Note that the Cache::*Cache modules were evaluated and found lacking for this purpose. Also, a collision is pretty much impossible between unrelated pieces of code (we would have fundamental problems if this were the case that are completely unrelated to perl).

The question, then, is which way to go? What would other monks here do? Is there more information I can give (short of an actual implementation ;->) to help? The above code is not precisely the code, obviously, but is a generic representation of both styles - this is why I ask that you treat the %cache in the first style as a perfectly implemented tie - in the real implementation, nothing can go wrong there, almost as if it were a real perl hash.

Hopefully, whatever responses I get here will help convince one of us to go the other way ;-)

Replies are listed 'Best First'.
Re: Selecting one of two implementations
by merlyn (Sage) on Apr 25, 2005 at 15:05 UTC
    Note that the Cache::*Cache modules were evaluated and found lacking for this purpose.
    OK, I'll bite. What requirement did you leave out that disqualifies Cache::Cache and friends? That's immediately where I would have gone, given your requirements above. Well, maybe a thin wrapper that stashes an object and returns its stash handle if you were wanting to retrieve it uniquely.

    -- Randal L. Schwartz, Perl hacker
    Be sure to read my standard disclaimer if this is a reply.

      The underlying data are really files. Groups of files. The files do not contain interesting data, the data is the files. Files that could be hundreds of MB. Files that could be a couple KB. And both of these, together.

      To use Cache::FileCache, we would likely need to also use Archive::Tar to create the file that was cached, and then to pull the files out of the file cache. We have lots of memory - but not that much. Since Archive::Tar loads data in to memory, it's a bit cost prohibitive.

      Would you use Cache::*Cache modules for, say, CPAN? Perhaps - because there are only ever two files per item of interest (module distribution): the tarball and the checksum, meaning you always have to query the cache for exactly two files, and one's name is dependant on the other. I have an unknown number of files associated together, some of which are themselves tarballs (but, again, I'm not interested in the contents). Some of these files are related in such a way that a mostly-simply regex could extrapolate one from the other. Others are not related in name, and each insert/retrieval must hardcode each name in the first scenario, while the second puts them together.

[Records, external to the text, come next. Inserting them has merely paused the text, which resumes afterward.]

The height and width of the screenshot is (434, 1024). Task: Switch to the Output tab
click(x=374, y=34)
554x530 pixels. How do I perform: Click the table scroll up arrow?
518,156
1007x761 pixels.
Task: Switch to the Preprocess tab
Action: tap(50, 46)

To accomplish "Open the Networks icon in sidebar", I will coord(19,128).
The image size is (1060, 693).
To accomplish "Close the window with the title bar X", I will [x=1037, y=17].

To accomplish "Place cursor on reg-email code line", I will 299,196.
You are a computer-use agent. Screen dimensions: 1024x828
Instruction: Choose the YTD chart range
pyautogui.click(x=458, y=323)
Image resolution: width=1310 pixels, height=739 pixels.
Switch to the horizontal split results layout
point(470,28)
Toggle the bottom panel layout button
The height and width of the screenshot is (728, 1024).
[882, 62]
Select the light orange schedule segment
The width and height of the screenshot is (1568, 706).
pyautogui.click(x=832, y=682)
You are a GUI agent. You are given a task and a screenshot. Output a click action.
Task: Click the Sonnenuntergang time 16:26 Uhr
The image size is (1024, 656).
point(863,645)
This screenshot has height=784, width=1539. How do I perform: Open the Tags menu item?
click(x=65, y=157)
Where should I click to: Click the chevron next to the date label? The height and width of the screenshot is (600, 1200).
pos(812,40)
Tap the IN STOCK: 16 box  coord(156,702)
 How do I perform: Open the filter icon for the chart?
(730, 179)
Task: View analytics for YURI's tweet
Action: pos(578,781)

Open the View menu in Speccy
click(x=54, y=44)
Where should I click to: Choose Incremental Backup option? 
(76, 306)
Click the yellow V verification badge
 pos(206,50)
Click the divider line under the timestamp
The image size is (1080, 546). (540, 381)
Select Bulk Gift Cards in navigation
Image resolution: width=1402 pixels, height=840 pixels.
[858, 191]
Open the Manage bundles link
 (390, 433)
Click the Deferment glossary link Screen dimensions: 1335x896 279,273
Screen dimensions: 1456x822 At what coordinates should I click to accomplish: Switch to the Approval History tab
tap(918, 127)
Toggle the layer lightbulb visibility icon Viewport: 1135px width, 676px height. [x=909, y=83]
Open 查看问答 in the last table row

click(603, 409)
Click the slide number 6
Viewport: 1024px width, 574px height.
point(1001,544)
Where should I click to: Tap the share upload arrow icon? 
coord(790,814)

      In the first scenario, Cache::FileCache works nearly identically to the existing code (except that existing code doesn't need to load 250MB tarballs into memory before writing them back out). The second scenario attempts to resolve this natural grouping inside the complexities of the module. The module takes file handles as a data input style, and places it directly to a data store without, again, loading the entire file into memory.

        I don't understand. Are you making a cache, or a database?

        You keep using the word cache. What are you caching? A cache means you are saving one calculated result in an attempt to avoid recaculating it again. A cache also means it can simply disappear, and it shouldn't affect any part of your design except to slow it down a bit. (In fact, your program should still work even if the cache was completely forgetful.)

        So, are you building a cache, or a database?

        -- Randal L. Schwartz, Perl hacker
        Be sure to read my standard disclaimer if this is a reply.

Re: Selecting one of two implementations
by dragonchild (Archbishop) on Apr 25, 2005 at 14:48 UTC
    The first scenario has one thing going for it - it works. It has one thing going against it - code duplication.

    The second scenario looks to be overcomplicated. It sounds like it's a glorified hash and the $key_obj is the guy that has to do all the work. Create a hierarchy that handles the various kinds of $key_obj's and you should be fine. I vote for Scenario 2.


    The Perfect is the Enemy of the Good.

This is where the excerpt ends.